## EXTRACTED INFORMATION
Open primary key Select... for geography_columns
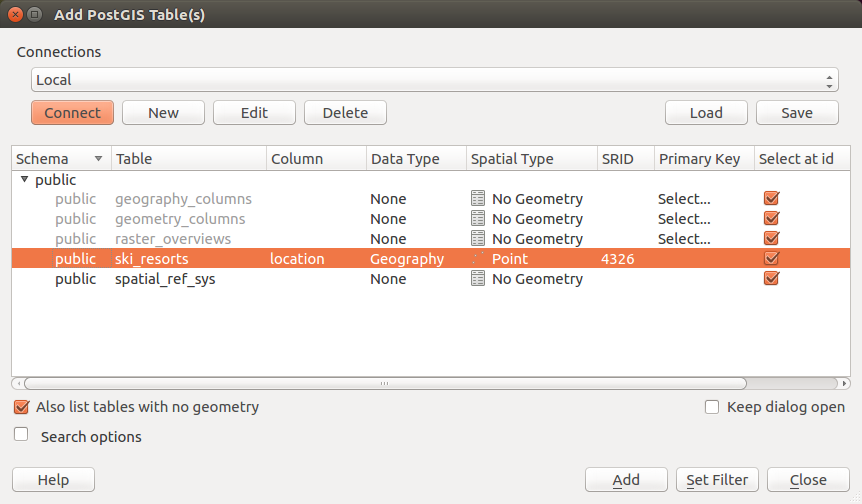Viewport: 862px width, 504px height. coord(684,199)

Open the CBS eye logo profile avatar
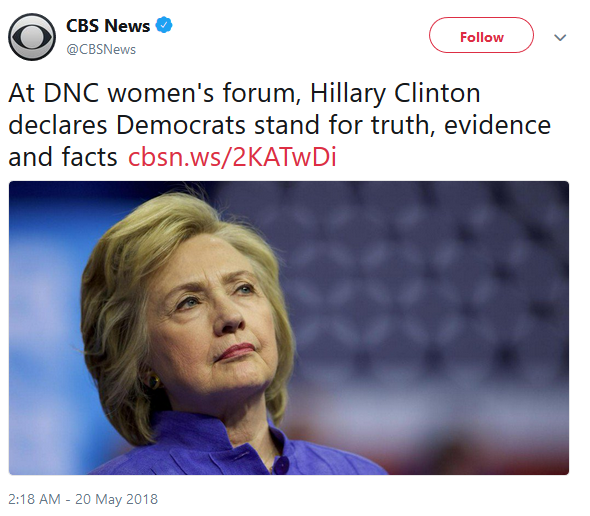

---

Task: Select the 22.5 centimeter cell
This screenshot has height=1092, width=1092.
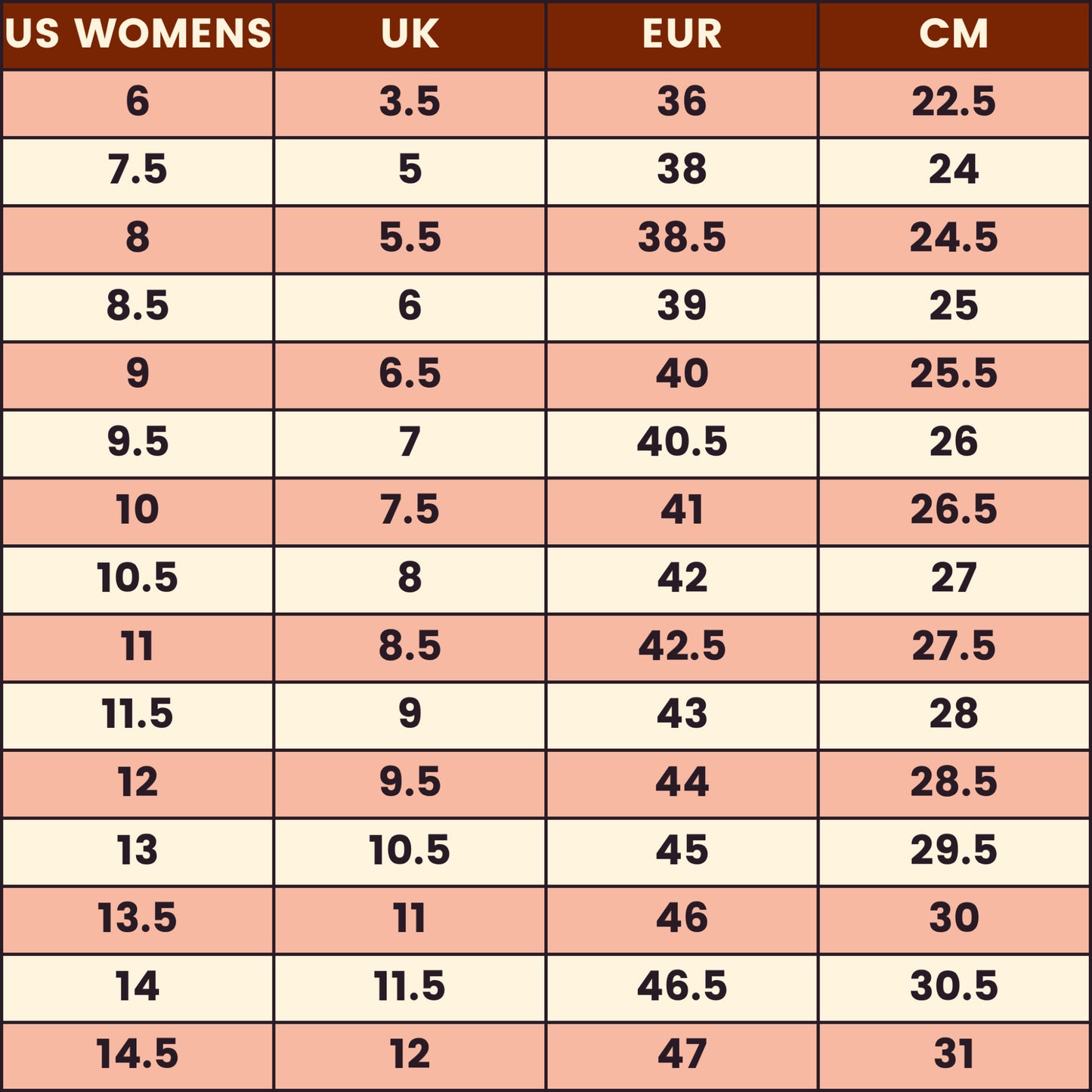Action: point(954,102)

* * *

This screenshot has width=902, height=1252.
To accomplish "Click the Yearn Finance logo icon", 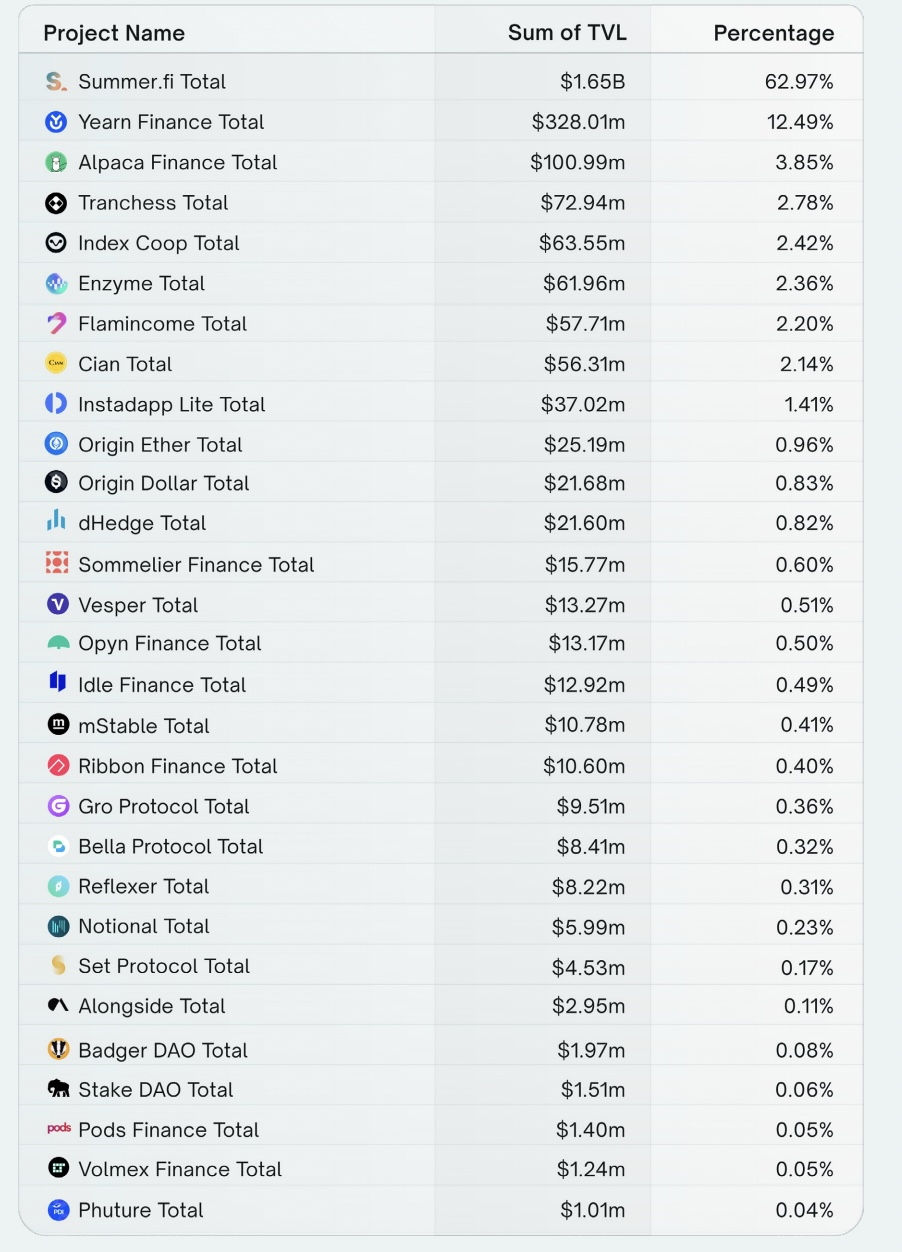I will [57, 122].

## EXERCISE OBJECTIVE
In the data above, find the line containing "Open primary key" and the line containing "Open the CBS eye logo profile avatar". Repeat those two lines and everything between them exactly, minus the pictures.

## YOUR RESPONSE
Open primary key Select... for geography_columns
Viewport: 862px width, 504px height. coord(684,199)

Open the CBS eye logo profile avatar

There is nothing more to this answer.